SUPPLIED ENTRIES:
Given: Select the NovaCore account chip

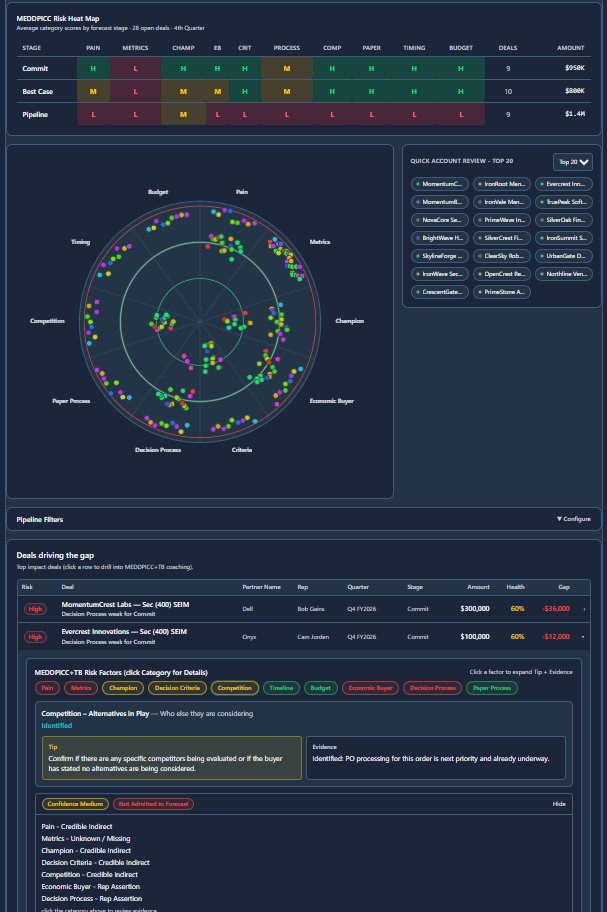Looking at the screenshot, I should [x=439, y=220].
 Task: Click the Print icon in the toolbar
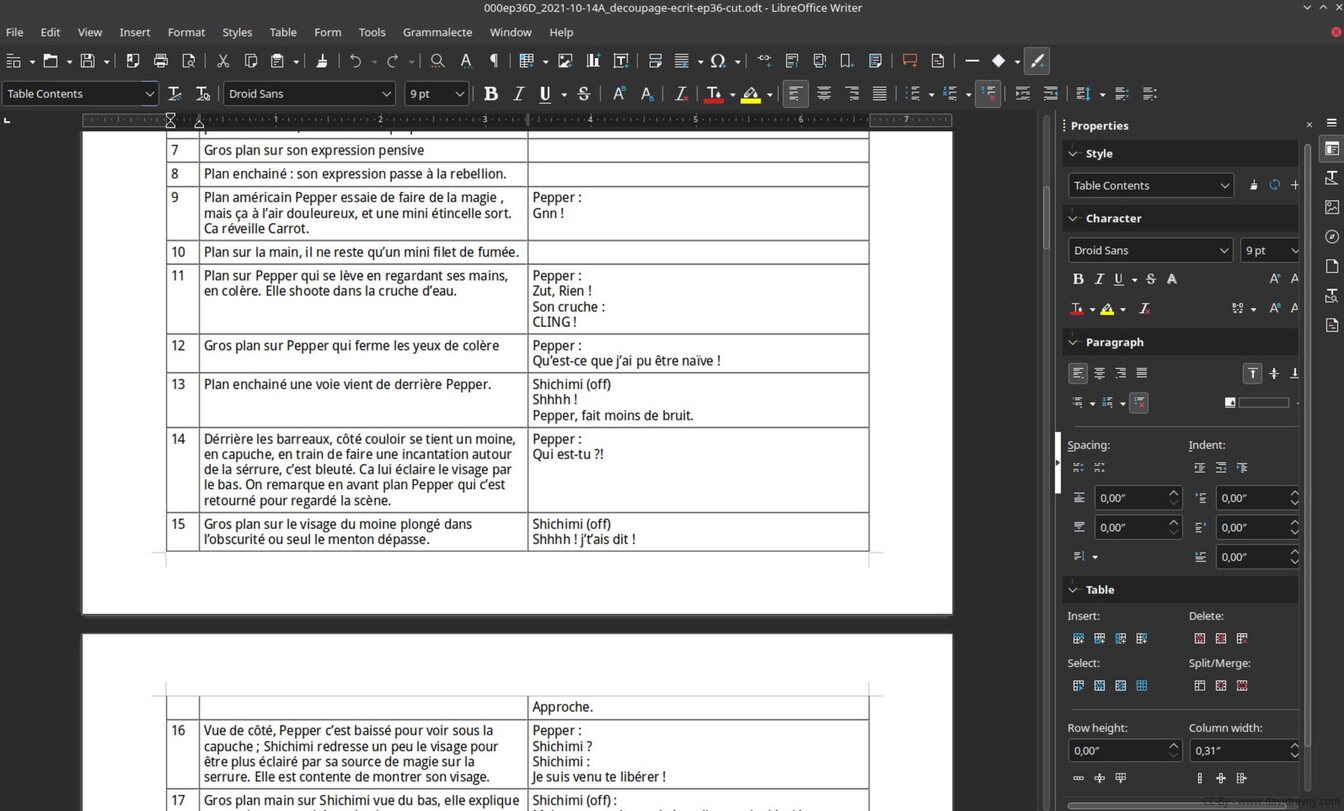click(160, 61)
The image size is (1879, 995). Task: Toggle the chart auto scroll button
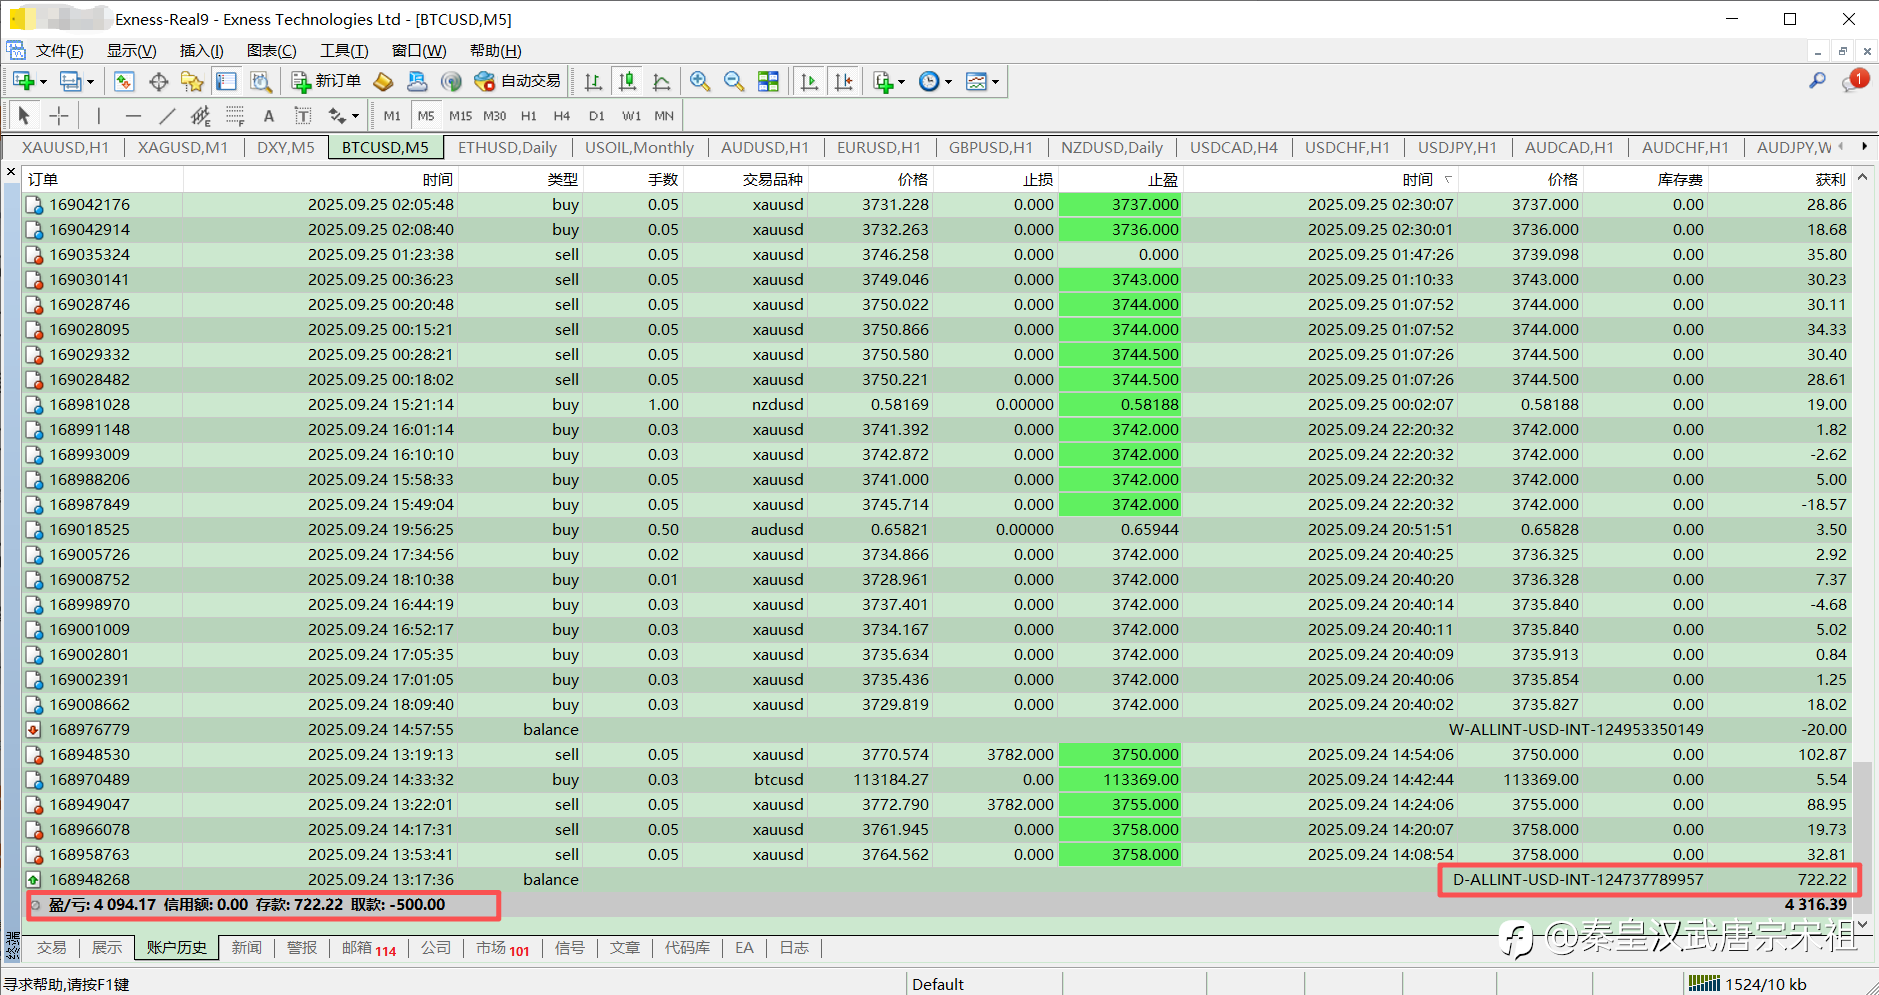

PROBLEM TO WORK ON:
The whole listing above, minus its pictures, is what you should write out word for word.

PROBLEM SOLUTION:
Given: Select the NovaCore account chip

Looking at the screenshot, I should [x=439, y=220].
 Task: Click the Print icon in the toolbar
click(160, 61)
The image size is (1879, 995). Task: Toggle the chart auto scroll button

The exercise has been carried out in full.